Required work
Continue the blog post about daily life as a volunteer in South Africa, starting right after its last sentence.

Lately, when I’m not chatting up farmers or having my love life planned out for me, I am reading Noam Chomskey. Jason and Virginia, two fellow PCVs living in a nearby township, gifted me with an extensive cache of his books and interviews. Even though he can sometimes be a bit of a downer, I am addicted to reading him. I also find the time to play guitar and go on early morning runs to the dam.

So, all is well for me here in South Africa. The xenophobic violence that is plaguing the area around Johannesburg has not been a problem here. One of the friends I have met in recent weeks, whose name is Gift, actually rooms with 5 Zimbabweans. You know there is a real problem when people are actually fleeing into Zimbabwe, as they have been recently.

At any rate, thanks for reading and will make sure to blog sometime soon. A month is too long.

Wednesday, April 23, 2008

Greetings

Hello.

I’m walking to work. It’s about 8:30 in the morning. I’ve been saying hello to everyone I’ve walked past since I left the house. I’m getting the usual mix of bemusement, distrust, and laughter from passers by. One younger looking man stops after I say hello to him. He turns around, “Why are you on foot?” he asks suspiciously, “White people don’t walk around.”

Records from the dataset:

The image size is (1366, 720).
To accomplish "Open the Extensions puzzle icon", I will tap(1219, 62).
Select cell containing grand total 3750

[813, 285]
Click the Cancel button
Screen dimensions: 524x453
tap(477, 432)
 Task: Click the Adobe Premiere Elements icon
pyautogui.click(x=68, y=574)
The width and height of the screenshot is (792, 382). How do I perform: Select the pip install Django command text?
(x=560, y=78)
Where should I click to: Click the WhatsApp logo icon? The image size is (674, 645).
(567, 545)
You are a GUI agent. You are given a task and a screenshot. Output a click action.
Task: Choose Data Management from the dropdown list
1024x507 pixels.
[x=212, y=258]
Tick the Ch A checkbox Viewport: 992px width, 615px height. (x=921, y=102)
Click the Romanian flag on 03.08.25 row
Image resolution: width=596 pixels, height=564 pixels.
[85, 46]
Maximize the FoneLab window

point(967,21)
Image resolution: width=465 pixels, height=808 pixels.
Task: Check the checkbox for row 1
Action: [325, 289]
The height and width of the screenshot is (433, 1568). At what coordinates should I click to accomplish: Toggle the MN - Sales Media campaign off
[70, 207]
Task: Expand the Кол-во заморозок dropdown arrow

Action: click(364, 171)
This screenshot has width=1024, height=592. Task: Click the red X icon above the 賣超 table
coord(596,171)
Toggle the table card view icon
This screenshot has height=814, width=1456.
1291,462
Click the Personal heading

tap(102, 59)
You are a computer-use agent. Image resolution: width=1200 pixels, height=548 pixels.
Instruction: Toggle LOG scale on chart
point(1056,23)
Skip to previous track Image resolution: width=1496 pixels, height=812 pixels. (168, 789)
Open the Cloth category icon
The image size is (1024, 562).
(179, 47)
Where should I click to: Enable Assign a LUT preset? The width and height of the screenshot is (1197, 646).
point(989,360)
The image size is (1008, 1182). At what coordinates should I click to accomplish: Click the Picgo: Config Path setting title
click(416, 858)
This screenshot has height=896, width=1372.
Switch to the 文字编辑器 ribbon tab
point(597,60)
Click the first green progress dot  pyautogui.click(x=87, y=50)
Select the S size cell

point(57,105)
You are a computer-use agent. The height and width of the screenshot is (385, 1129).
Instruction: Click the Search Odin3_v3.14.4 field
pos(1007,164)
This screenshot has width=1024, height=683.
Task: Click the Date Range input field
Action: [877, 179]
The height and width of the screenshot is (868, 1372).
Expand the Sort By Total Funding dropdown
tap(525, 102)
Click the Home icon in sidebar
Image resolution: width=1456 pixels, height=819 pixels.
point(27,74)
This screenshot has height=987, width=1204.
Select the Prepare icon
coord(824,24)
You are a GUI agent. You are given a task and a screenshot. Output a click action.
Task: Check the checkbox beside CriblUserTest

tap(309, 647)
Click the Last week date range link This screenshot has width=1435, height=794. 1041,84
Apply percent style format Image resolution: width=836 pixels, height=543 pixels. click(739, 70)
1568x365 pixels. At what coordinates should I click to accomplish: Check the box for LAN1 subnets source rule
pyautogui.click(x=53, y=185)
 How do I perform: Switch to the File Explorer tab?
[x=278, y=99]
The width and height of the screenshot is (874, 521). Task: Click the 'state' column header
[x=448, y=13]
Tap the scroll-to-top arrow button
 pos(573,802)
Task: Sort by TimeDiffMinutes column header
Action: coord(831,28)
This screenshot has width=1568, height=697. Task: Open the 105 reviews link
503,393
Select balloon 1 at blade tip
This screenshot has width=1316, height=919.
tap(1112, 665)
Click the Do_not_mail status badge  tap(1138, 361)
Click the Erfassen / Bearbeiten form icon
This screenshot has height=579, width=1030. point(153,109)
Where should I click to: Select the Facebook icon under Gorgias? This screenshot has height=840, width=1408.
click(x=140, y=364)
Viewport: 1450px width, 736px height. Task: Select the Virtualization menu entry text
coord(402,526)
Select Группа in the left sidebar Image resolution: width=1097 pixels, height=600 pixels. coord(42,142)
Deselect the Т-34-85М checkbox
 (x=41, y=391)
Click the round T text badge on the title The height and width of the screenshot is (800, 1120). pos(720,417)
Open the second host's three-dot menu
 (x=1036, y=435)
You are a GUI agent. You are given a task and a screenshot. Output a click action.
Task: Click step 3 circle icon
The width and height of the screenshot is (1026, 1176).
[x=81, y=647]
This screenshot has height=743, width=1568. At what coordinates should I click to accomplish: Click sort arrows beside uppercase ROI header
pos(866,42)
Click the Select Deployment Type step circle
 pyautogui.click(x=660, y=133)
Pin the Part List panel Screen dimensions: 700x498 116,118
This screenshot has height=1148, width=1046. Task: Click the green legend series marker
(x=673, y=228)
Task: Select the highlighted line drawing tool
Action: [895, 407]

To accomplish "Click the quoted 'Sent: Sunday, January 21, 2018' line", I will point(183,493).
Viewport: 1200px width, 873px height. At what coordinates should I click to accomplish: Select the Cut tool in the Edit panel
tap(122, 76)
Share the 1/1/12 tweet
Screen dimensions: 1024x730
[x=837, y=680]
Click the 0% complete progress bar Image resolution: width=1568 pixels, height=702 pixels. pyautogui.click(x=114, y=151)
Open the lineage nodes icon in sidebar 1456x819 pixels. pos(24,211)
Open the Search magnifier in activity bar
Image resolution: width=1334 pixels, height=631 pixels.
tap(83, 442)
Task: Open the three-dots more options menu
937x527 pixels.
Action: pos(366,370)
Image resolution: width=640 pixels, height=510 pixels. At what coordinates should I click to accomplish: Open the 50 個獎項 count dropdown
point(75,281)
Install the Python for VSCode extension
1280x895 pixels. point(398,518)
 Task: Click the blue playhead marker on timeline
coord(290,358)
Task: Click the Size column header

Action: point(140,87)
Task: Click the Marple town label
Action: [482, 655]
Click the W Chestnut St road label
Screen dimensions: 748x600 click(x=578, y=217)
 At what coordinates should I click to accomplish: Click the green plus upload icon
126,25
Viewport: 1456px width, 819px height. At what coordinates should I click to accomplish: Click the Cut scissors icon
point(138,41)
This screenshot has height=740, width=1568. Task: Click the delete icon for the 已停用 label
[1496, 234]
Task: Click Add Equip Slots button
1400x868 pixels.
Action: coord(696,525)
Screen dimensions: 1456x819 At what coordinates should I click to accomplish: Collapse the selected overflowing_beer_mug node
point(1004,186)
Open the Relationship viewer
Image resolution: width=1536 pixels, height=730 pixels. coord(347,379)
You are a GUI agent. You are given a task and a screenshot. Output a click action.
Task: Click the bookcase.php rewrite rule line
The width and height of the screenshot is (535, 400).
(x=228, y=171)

Written response
I explain that I don’t have a car and that I am walking to work. However, this information only adds to his confusion. Finally, I can see a light go on in his head. “Do you know Jim?” he asks. Jim is a previous Peace Corps Volunteer who worked in this area. I am his replacement.

When I first arrived here, and saw my living situation, I was worried. I saw my shower and all the white people driving around in cars and I asked myself “How am I supposed to make any sort of impact here?” The answer to that question has found me.

Since moving to Tzaneen I have observed the elusive nature of the Afrikaner. I am living in a predominantly white neighbourhood, yet in this neighbourhood I share the sidewalks exclusively with black South Africans. When I am running in the morning, I do see one elderly Afrikaner couple walking with their dogs on Tuesdays and Thursdays. But that’s it in terms of white foot-traffic. It is still hard for me to understand, especially considering how pretty the area is.

So, the simple action of walking to work sends a message to everyone that sees me. What exactly that message is, I can not say for sure.

Everyday, the vast majority of my people-contact consists of greetings. Greetings are of huge cultural significance here and seem to be more uniformly adhered to than greetings in the States. I will use the exact same phrases, in the same order, over and over again. Just like anywhere, the way you greet someone is a key way for you to define your relationship and communicate social status. In any given day, I have to know Xitsonga greetings, Sepedi greetings, Tsotsi (gangster) greetings, and Afrikaans as well. The Xitsonga and Afrikaans greetings change based on the time of day. The Sepedi greetings depend on the sex and age of the person you’re speaking with, and Tsotsi greetings are a special kind of slang used by boys from early teens to men in their 30s.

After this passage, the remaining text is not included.